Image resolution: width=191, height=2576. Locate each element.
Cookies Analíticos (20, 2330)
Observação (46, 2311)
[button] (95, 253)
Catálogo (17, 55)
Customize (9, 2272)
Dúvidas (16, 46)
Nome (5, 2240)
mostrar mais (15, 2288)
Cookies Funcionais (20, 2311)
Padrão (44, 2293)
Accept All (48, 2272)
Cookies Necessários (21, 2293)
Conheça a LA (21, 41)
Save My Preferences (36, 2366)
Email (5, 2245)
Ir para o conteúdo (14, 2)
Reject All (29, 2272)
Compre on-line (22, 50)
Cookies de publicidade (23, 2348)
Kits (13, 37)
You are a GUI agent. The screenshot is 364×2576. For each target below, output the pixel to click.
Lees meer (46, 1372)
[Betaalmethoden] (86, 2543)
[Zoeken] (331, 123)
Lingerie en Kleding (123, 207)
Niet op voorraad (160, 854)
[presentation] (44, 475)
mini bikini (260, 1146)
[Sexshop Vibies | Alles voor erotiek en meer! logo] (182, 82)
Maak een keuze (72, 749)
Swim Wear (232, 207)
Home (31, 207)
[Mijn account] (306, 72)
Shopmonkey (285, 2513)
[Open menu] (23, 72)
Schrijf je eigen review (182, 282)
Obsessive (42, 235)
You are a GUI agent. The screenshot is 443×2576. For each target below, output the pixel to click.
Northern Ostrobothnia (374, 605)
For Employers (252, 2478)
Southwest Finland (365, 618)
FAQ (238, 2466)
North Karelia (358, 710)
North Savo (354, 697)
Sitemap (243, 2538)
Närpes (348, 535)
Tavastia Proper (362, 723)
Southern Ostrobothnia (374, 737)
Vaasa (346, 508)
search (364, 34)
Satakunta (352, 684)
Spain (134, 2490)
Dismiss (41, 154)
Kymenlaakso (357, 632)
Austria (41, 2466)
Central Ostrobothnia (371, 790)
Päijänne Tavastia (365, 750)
...
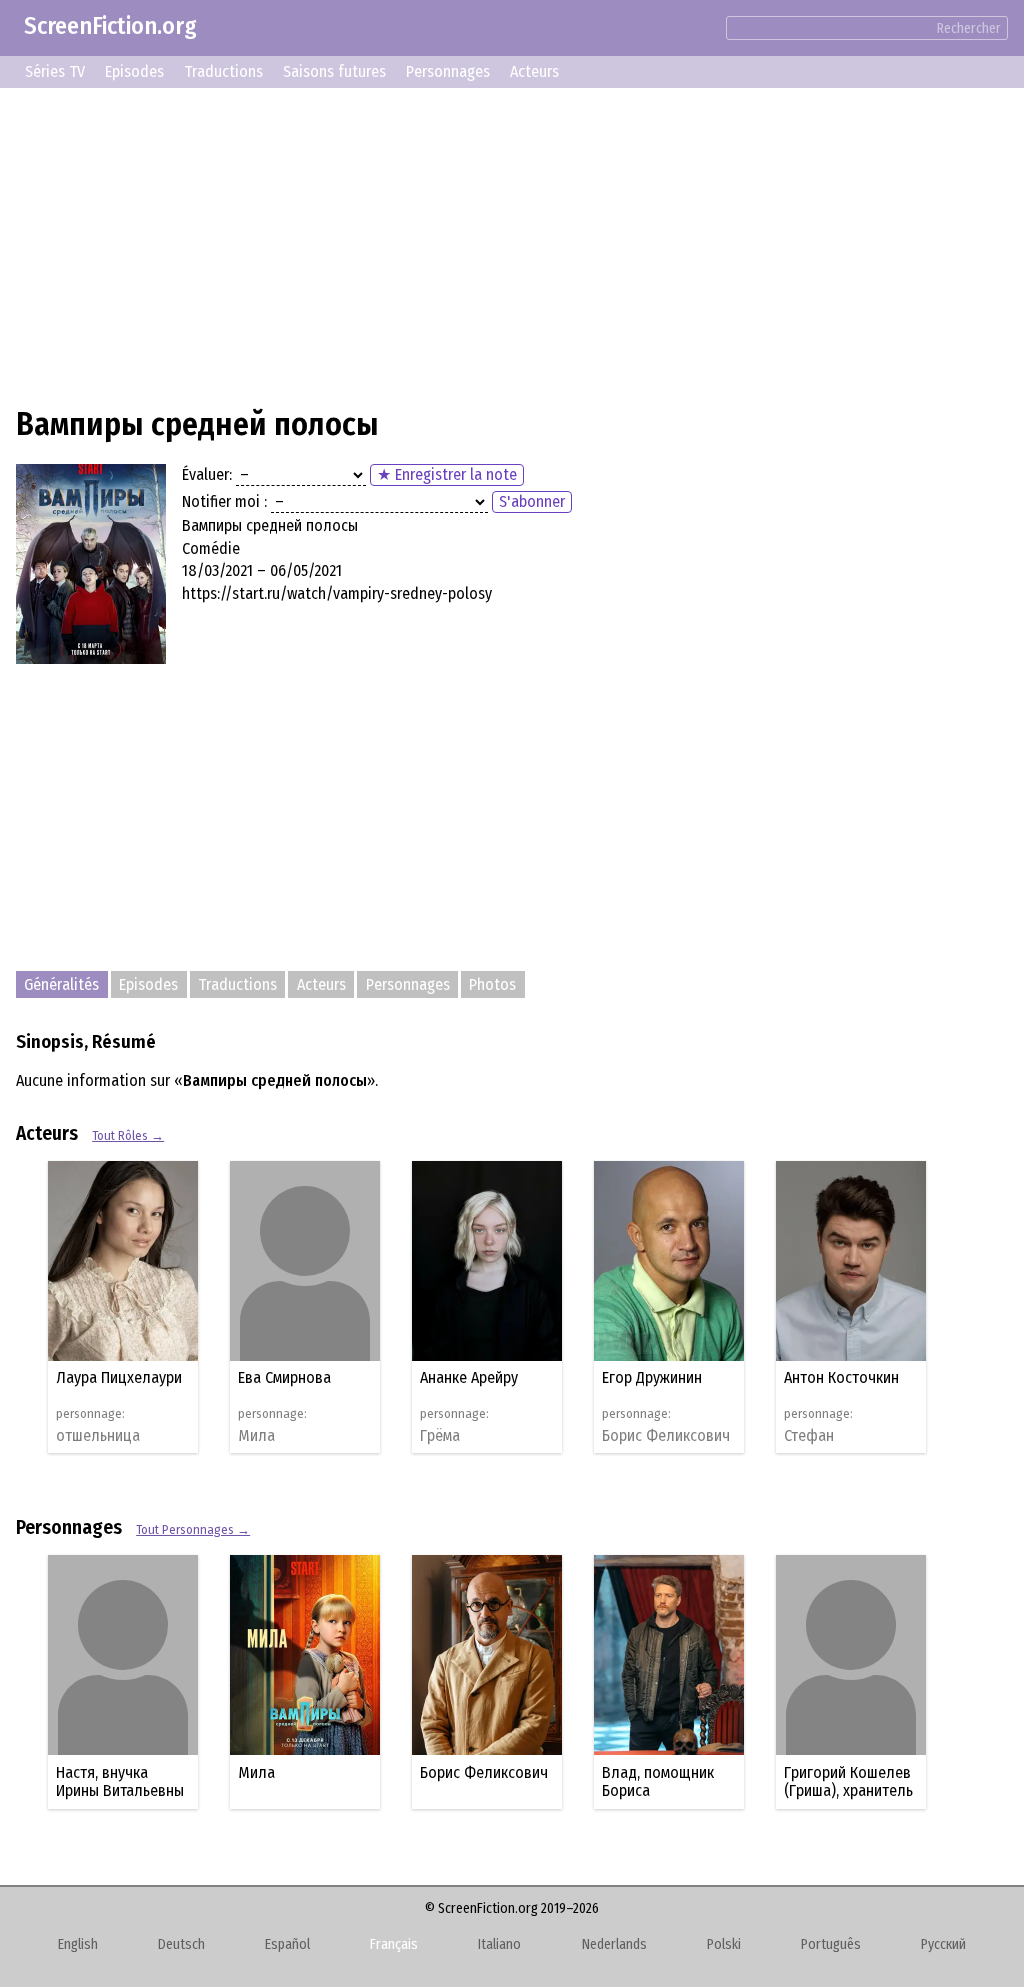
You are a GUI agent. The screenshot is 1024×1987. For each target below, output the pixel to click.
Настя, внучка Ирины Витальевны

Instructions to follow: Which lines above run from the one containing "Cookies Analíticos (20, 2330)" to the one containing "Päijänne Tavastia (365, 750)"? Give them again exactly, both ends included.

Solution for this exercise:
Cookies Analíticos (20, 2330)
Observação (46, 2311)
[button] (95, 253)
Catálogo (17, 55)
Customize (9, 2272)
Dúvidas (16, 46)
Nome (5, 2240)
mostrar mais (15, 2288)
Cookies Funcionais (20, 2311)
Padrão (44, 2293)
Accept All (48, 2272)
Cookies Necessários (21, 2293)
Conheça a LA (21, 41)
Save My Preferences (36, 2366)
Email (5, 2245)
Ir para o conteúdo (14, 2)
Reject All (29, 2272)
Compre on-line (22, 50)
Cookies de publicidade (23, 2348)
Kits (13, 37)
You are a GUI agent. The screenshot is 364×2576. For each target below, output the pixel to click.
Lees meer (46, 1372)
[Betaalmethoden] (86, 2543)
[Zoeken] (331, 123)
Lingerie en Kleding (123, 207)
Niet op voorraad (160, 854)
[presentation] (44, 475)
mini bikini (260, 1146)
[Sexshop Vibies | Alles voor erotiek en meer! logo] (182, 82)
Maak een keuze (72, 749)
Swim Wear (232, 207)
Home (31, 207)
[Mijn account] (306, 72)
Shopmonkey (285, 2513)
[Open menu] (23, 72)
Schrijf je eigen review (182, 282)
Obsessive (42, 235)
You are a GUI agent. The screenshot is 443×2576. For each target below, output the pixel to click.
Northern Ostrobothnia (374, 605)
For Employers (252, 2478)
Southwest Finland (365, 618)
FAQ (238, 2466)
North Karelia (358, 710)
North Savo (354, 697)
Sitemap (243, 2538)
Närpes (348, 535)
Tavastia Proper (362, 723)
Southern Ostrobothnia (374, 737)
Vaasa (346, 508)
search (364, 34)
Satakunta (352, 684)
Spain (134, 2490)
Dismiss (41, 154)
Kymenlaakso (357, 632)
Austria (41, 2466)
Central Ostrobothnia (371, 790)
Päijänne Tavastia (365, 750)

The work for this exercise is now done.